With dual numbers, we can only calculate the first derivative. What if we also want the second or higher order derivatives? Can we arrange that?

We can exploit the fact that the n-th derivative is the first derivative of the n-1 th derivative, to define a recursive type that can calculate all the derivates necessary for the Taylor expansion of a function around a point only using the function definition itself. You get a supercharged version of dual numbers that can produce the full Taylor expansion, so we call them “Taylor numbers” here.

```
data Taylor x = Taylor x (Taylor x)
```

Notice how this mimics the recursive definition we did in dmath.hs. It basically stands for the infinite list of derivatives you can calculate through a function definition.

Since we can now calculate n-th derivates, we can define the corresponding
utility function `dfn`

for that.

```
-- f adn = the function part
-- df adn = the derivative part
f (Taylor f0 _) = f0
df (Taylor _ df0) = df0
-- Recursive calculation of the nth derivative.
dfn 0 = f
dfn n = dfn (n-1) . df
```

Similar to dual numbers, we need a mechanism to construct our “Taylor numbers”.

```
x :: (Num a) => a -> Taylor a
x a = Taylor a 1
```

.. and again as with dual numbers, we can define operations for Taylor numbers recursively pretty easily.

→ Dataset:
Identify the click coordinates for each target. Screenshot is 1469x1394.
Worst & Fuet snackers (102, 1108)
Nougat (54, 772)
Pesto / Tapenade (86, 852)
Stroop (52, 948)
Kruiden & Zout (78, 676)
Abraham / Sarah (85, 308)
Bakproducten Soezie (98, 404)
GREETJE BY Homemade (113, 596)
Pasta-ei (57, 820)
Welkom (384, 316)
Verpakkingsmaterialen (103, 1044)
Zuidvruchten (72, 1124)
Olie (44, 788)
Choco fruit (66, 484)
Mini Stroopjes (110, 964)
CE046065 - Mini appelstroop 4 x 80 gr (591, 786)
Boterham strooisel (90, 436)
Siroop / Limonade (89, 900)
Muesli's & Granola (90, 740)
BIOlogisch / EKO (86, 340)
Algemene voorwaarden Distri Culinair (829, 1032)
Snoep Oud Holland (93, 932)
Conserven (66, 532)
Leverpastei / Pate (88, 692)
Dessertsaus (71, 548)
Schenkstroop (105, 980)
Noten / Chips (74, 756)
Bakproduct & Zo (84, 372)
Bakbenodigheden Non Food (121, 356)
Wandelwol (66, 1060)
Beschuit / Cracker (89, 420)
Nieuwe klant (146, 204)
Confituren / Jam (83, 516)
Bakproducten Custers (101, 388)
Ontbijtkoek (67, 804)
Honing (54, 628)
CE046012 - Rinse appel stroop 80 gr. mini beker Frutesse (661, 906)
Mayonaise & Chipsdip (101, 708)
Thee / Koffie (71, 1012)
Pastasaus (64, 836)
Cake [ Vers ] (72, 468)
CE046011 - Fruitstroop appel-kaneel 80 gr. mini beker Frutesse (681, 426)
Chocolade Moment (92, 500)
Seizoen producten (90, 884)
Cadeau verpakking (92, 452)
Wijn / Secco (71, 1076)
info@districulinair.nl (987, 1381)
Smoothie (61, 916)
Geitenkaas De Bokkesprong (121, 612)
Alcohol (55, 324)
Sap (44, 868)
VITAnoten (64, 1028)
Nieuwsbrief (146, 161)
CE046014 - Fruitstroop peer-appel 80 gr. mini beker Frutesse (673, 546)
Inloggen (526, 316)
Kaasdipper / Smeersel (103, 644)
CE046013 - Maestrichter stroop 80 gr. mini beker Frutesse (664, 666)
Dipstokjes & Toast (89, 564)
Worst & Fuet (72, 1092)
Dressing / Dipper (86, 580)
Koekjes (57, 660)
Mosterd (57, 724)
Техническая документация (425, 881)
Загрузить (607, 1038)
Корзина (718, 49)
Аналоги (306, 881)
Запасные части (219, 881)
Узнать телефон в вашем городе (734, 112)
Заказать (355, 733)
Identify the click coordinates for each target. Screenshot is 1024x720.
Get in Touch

→ Activity list:
A) Copy the passage of the Taylor numbers text word for word, starting with "We can exploit" and going on through "a function definition.".
B) In the Taylor numbers text, what does the recursive Taylor type basically stand for?

→ Answers for this exercise:
A)
We can exploit the fact that the n-th derivative is the first derivative of the n-1 th derivative, to define a recursive type that can calculate all the derivates necessary for the Taylor expansion of a function around a point only using the function definition itself. You get a supercharged version of dual numbers that can produce the full Taylor expansion, so we call them “Taylor numbers” here.

```
data Taylor x = Taylor x (Taylor x)
```

Notice how this mimics the recursive definition we did in dmath.hs. It basically stands for the infinite list of derivatives you can calculate through a function definition.

B) It stands for the infinite list of derivatives you can calculate through a function definition.